(Items from a data source)
--- START ---

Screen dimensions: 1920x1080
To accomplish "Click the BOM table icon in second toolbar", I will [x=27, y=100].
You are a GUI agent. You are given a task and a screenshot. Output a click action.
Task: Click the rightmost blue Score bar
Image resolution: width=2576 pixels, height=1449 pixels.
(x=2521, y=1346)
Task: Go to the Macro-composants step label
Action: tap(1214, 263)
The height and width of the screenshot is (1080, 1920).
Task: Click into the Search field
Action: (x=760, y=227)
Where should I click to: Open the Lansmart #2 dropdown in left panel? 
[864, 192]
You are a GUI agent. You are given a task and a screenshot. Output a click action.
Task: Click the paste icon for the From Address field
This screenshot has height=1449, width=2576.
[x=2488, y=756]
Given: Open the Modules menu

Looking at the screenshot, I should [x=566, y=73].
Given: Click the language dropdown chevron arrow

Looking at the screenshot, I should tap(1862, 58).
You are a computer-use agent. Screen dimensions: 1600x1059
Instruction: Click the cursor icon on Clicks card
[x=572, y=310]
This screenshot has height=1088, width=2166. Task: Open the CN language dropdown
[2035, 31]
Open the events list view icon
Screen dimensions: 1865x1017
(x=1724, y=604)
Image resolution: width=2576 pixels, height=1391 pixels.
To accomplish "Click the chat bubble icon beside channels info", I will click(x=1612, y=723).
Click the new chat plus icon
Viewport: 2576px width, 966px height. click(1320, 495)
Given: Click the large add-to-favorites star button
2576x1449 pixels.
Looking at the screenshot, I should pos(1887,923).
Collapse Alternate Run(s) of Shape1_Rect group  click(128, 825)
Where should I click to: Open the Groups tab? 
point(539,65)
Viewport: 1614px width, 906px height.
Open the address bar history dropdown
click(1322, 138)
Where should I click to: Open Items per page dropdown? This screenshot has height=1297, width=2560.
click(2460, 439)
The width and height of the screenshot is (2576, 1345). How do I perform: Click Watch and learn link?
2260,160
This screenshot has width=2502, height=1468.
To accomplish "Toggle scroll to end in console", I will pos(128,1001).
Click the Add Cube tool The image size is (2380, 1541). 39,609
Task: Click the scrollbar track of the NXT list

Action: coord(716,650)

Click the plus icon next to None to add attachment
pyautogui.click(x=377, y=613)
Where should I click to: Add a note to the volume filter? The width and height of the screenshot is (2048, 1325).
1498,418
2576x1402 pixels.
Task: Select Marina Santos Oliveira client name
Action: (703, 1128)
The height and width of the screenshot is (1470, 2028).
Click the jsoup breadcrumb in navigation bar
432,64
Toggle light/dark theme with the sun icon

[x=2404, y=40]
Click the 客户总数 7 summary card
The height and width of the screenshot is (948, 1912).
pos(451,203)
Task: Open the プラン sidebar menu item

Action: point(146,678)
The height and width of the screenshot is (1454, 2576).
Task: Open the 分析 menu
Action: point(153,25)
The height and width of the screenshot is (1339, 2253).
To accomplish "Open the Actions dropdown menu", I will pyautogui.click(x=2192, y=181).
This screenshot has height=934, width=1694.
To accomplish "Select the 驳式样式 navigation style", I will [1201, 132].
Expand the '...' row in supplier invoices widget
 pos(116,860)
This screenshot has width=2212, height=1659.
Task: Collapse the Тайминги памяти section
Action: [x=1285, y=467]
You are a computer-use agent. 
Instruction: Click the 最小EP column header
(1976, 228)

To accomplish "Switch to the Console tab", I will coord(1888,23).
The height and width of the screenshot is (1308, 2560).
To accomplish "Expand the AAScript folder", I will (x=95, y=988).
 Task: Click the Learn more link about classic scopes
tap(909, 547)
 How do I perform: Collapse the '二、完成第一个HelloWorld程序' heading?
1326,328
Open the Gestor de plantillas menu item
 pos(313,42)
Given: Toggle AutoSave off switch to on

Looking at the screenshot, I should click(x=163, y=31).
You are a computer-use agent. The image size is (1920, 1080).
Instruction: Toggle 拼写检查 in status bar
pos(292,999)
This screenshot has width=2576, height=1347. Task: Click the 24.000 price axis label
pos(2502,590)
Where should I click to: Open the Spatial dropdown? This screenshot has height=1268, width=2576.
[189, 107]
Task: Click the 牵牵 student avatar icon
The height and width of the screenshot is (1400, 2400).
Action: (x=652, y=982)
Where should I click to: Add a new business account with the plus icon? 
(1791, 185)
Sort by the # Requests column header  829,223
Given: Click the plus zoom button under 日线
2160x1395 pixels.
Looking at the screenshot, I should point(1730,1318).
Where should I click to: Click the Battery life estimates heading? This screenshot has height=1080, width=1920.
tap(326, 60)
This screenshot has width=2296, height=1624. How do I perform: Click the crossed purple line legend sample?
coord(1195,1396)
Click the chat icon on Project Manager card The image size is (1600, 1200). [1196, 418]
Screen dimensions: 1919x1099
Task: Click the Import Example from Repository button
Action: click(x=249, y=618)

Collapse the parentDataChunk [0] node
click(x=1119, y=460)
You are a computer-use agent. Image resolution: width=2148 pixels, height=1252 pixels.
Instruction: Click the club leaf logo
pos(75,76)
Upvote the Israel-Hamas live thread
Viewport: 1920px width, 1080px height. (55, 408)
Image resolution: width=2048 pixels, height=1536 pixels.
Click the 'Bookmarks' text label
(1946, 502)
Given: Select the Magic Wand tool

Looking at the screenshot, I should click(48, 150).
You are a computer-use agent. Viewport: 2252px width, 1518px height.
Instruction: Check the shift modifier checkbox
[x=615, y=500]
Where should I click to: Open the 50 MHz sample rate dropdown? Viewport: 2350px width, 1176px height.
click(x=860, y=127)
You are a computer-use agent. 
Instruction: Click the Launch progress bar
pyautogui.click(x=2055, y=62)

--- END ---

An exact copy of the entries from the line containing "The height and width of the screenshot is (1400, 2400)." through the last line is the expected answer.

◆ **REPLY TO THE EXERCISE**
The height and width of the screenshot is (1400, 2400).
Action: (x=652, y=982)
Where should I click to: Add a new business account with the plus icon? 
(1791, 185)
Sort by the # Requests column header  829,223
Given: Click the plus zoom button under 日线
2160x1395 pixels.
Looking at the screenshot, I should point(1730,1318).
Where should I click to: Click the Battery life estimates heading? This screenshot has height=1080, width=1920.
tap(326, 60)
This screenshot has width=2296, height=1624. How do I perform: Click the crossed purple line legend sample?
coord(1195,1396)
Click the chat icon on Project Manager card The image size is (1600, 1200). [1196, 418]
Screen dimensions: 1919x1099
Task: Click the Import Example from Repository button
Action: click(x=249, y=618)

Collapse the parentDataChunk [0] node
click(x=1119, y=460)
You are a computer-use agent. Image resolution: width=2148 pixels, height=1252 pixels.
Instruction: Click the club leaf logo
pos(75,76)
Upvote the Israel-Hamas live thread
Viewport: 1920px width, 1080px height. (55, 408)
Image resolution: width=2048 pixels, height=1536 pixels.
Click the 'Bookmarks' text label
(1946, 502)
Given: Select the Magic Wand tool

Looking at the screenshot, I should click(48, 150).
You are a computer-use agent. Viewport: 2252px width, 1518px height.
Instruction: Check the shift modifier checkbox
[x=615, y=500]
Where should I click to: Open the 50 MHz sample rate dropdown? Viewport: 2350px width, 1176px height.
click(x=860, y=127)
You are a computer-use agent. 
Instruction: Click the Launch progress bar
pyautogui.click(x=2055, y=62)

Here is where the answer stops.